MATERIAL FOR THE TASK:
·····

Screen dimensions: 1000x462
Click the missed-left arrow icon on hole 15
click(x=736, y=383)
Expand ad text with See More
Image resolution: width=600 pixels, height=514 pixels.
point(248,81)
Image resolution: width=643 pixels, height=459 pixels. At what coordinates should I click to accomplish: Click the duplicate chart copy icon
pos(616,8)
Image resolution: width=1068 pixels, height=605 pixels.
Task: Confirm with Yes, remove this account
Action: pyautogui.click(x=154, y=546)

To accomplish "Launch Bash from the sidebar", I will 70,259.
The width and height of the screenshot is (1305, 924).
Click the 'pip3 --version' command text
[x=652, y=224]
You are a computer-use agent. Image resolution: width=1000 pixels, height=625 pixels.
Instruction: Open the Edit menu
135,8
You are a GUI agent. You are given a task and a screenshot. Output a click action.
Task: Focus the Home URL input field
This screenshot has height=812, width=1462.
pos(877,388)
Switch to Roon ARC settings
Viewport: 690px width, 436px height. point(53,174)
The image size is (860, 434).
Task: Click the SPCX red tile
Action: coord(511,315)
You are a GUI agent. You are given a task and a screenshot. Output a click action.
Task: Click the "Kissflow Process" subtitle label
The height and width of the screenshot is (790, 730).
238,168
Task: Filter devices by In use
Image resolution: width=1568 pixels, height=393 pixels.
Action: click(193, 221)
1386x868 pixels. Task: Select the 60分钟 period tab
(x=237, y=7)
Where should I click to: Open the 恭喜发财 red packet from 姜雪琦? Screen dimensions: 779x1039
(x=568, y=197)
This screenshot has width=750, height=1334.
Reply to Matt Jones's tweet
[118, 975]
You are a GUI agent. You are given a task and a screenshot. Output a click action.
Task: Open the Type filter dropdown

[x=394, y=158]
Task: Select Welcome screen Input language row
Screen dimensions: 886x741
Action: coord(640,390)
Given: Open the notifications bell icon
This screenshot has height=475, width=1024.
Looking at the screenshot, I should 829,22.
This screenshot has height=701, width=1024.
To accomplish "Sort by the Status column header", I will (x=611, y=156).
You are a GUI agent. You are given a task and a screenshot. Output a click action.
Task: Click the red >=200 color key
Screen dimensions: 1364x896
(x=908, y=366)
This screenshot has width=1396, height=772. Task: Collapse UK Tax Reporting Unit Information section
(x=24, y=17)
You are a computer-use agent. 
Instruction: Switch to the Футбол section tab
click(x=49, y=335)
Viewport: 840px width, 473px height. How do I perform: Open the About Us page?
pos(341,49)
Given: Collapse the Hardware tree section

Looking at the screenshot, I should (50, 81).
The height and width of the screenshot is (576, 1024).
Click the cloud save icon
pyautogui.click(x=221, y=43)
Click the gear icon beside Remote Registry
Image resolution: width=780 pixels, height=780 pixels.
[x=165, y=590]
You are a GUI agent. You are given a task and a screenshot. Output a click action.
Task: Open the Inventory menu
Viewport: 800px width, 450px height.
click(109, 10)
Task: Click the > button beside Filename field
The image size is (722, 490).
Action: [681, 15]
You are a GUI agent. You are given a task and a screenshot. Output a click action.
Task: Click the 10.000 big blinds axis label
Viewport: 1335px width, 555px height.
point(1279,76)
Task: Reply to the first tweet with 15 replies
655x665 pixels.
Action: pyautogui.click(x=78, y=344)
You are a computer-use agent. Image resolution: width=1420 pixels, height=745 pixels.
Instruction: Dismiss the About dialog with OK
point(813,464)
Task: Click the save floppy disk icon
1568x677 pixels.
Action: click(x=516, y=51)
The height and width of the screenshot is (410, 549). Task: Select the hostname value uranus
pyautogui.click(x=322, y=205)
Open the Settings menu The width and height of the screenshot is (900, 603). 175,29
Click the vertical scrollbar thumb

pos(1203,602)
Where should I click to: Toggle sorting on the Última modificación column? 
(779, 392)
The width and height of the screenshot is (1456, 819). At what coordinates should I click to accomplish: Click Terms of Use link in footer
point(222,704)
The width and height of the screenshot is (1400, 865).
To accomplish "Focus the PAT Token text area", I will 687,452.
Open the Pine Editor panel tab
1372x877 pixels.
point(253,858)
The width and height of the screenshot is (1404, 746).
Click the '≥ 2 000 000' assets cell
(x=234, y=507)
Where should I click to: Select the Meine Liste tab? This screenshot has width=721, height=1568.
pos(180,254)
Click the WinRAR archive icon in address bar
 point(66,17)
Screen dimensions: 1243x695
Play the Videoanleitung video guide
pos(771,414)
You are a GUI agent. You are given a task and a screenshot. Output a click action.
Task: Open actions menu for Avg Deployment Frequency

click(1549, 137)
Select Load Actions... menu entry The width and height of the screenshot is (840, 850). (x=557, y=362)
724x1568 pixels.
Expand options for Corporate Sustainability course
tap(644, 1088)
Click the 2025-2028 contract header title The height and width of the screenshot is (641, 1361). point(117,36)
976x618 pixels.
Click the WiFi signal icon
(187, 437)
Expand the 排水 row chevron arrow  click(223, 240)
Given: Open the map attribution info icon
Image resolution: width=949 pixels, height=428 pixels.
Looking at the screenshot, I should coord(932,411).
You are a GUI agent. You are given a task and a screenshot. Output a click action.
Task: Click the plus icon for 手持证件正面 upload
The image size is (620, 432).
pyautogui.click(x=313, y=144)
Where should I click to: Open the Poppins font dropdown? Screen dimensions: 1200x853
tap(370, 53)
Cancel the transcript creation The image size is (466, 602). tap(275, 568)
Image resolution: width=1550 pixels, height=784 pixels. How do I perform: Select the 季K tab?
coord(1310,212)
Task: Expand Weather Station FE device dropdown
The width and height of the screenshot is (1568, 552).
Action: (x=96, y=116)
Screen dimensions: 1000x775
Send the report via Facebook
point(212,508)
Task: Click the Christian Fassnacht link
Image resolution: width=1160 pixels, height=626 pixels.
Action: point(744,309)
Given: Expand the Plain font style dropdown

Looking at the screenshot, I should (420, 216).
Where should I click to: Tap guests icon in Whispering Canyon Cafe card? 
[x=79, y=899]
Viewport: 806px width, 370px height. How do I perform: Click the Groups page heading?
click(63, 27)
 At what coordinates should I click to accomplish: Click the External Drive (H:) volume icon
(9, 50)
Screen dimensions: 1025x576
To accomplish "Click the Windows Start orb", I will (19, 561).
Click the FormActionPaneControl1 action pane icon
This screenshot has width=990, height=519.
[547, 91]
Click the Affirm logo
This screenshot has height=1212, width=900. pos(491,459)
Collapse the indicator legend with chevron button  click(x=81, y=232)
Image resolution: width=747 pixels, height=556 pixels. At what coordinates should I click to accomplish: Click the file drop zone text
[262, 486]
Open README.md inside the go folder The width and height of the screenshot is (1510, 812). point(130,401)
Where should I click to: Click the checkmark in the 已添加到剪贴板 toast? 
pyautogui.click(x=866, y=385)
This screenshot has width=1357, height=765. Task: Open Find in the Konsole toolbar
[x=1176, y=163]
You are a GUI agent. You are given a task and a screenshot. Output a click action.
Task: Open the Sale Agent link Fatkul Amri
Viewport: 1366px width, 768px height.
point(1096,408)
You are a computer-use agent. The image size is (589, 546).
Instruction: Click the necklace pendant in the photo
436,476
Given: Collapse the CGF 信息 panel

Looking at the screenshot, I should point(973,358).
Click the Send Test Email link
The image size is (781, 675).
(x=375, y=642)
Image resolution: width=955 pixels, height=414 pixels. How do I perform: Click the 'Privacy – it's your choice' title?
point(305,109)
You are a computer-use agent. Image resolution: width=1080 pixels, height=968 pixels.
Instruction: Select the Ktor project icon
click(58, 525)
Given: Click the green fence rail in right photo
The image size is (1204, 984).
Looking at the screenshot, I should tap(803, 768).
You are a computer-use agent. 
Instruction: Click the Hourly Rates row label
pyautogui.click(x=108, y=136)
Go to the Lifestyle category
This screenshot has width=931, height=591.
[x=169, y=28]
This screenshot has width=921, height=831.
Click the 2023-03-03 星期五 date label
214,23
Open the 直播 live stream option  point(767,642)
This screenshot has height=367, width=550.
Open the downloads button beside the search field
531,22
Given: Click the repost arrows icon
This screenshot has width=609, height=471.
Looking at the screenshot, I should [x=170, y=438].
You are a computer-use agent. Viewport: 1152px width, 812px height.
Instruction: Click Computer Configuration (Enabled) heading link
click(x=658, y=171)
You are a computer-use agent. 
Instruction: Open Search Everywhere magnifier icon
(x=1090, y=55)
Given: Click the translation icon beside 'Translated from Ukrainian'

·····

TASK OBJECTIVE: In the entries above, restate word for word the lines between the one holding "You are a computer-use agent. Image resolution: width=1000" and the one holding "Task: Filter devices by In use", inclusive, and nothing besides.

TASK RESULT:
You are a computer-use agent. Image resolution: width=1000 pixels, height=625 pixels.
Instruction: Open the Edit menu
135,8
You are a GUI agent. You are given a task and a screenshot. Output a click action.
Task: Focus the Home URL input field
This screenshot has height=812, width=1462.
pos(877,388)
Switch to Roon ARC settings
Viewport: 690px width, 436px height. point(53,174)
The image size is (860, 434).
Task: Click the SPCX red tile
Action: coord(511,315)
You are a GUI agent. You are given a task and a screenshot. Output a click action.
Task: Click the "Kissflow Process" subtitle label
The height and width of the screenshot is (790, 730).
238,168
Task: Filter devices by In use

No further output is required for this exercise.